= Фрагмент документа =
# # #

# Forum About Russia Sports and Olympics  Euro-2004 - "It was nice but now it's gone"

## Балагур

Well, a painful though deserved defeat. And the first and only Ovtchinikov's magnificent save earned a miserable red card. Luckily Russians are not as passionate as the English.   ::   See you in 2 years. 
PS
No more Russian language in the championship (in attempt to fit this message in here   ::  ).

----------


## Saz

It's a deep disgrace!  Their weak-willed play has shamed whole Russia.
We are the first outsiders in this championship 
Ярцев, убирайся!   ::

----------


## Alex_Ivanov

> Ярцев, убирайся!

 Команда в ж... в том числе потому, что мы очень любим кричать "убирайся" и за два полтора года троих тренеров поменяли. Руки прочь от Ярцева! Пусть до чемпионата мира работает. Вот кто убраться должен, так это Колосков.

----------


## Indra

В очередной раз порадовала болельщиков сборная России по футболу. На этот раз это были испанские болельщики.

----------


## Kamion

Perhaps you should move to Sweden. We seem to be doing just fine...

----------


## Артемида

> Ярцев, убирайся!

# # #

= Исходные данные =

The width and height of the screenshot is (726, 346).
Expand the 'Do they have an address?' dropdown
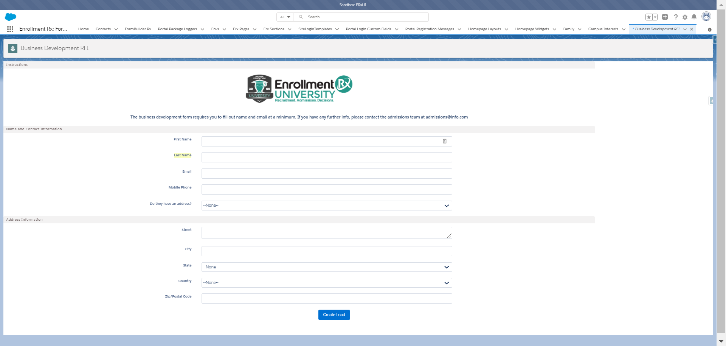pos(326,206)
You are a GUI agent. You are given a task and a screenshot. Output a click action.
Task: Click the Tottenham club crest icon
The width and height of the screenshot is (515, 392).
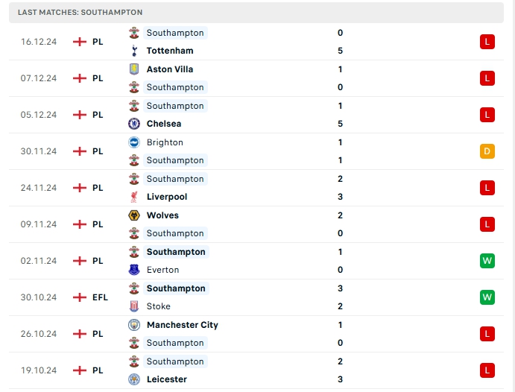point(134,51)
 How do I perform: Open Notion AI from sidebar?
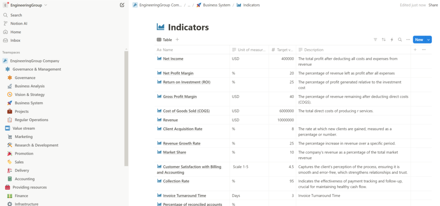(18, 24)
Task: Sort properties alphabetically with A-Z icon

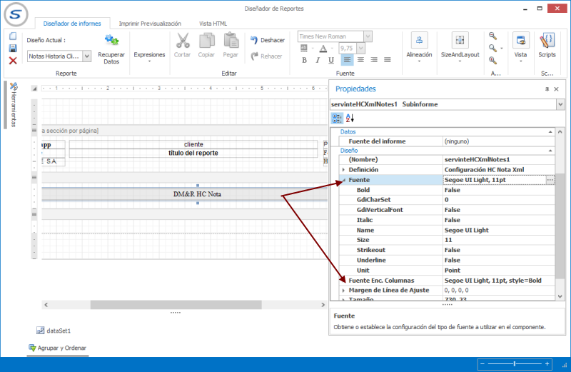Action: (350, 118)
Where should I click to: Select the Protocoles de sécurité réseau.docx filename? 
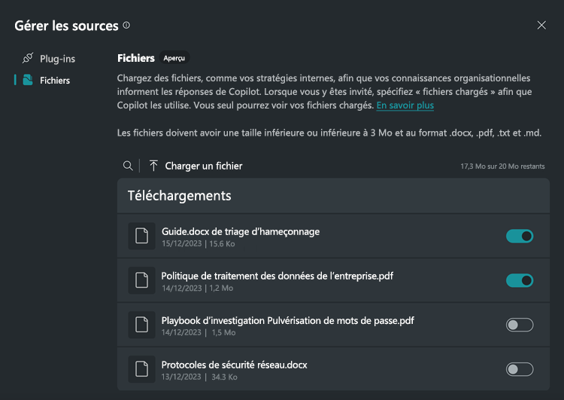[234, 365]
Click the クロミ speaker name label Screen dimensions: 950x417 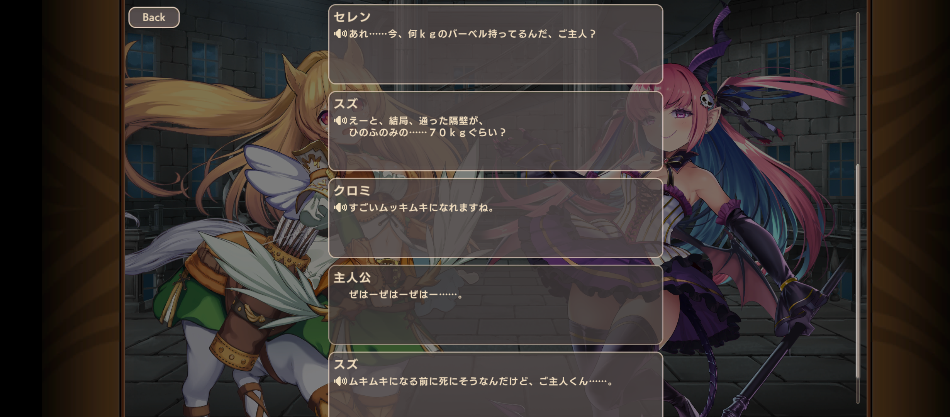(352, 190)
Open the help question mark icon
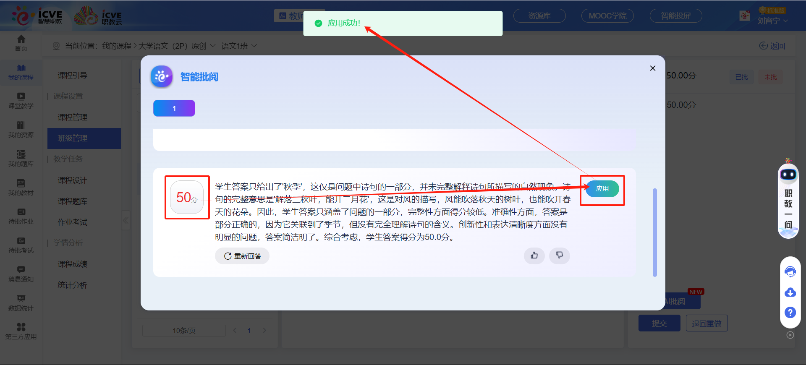Screen dimensions: 806x365 click(790, 313)
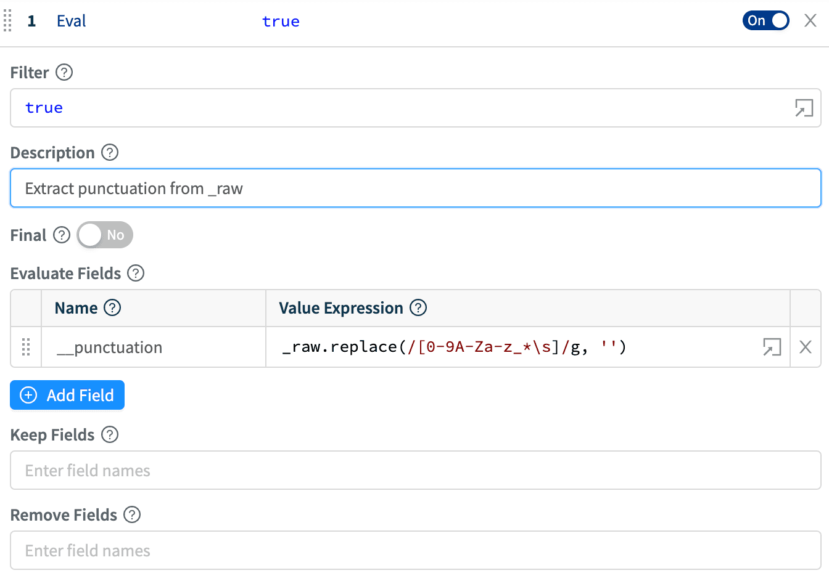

# # #

= Список заданий =
1. Перечислите все ники участников, оставивших сообщения во фрагменте о Евро-2004.
2. Выпишите из листинга все строки, содержащие слово «height», с учетом регистра.
Фрагмент и листинг никак не связаны между собой.

= Ответы по заданиям =
1. Балагур, Saz, Alex_Ivanov, Indra, Kamion, Артемида

2.
The width and height of the screenshot is (726, 346).
The width and height of the screenshot is (515, 392).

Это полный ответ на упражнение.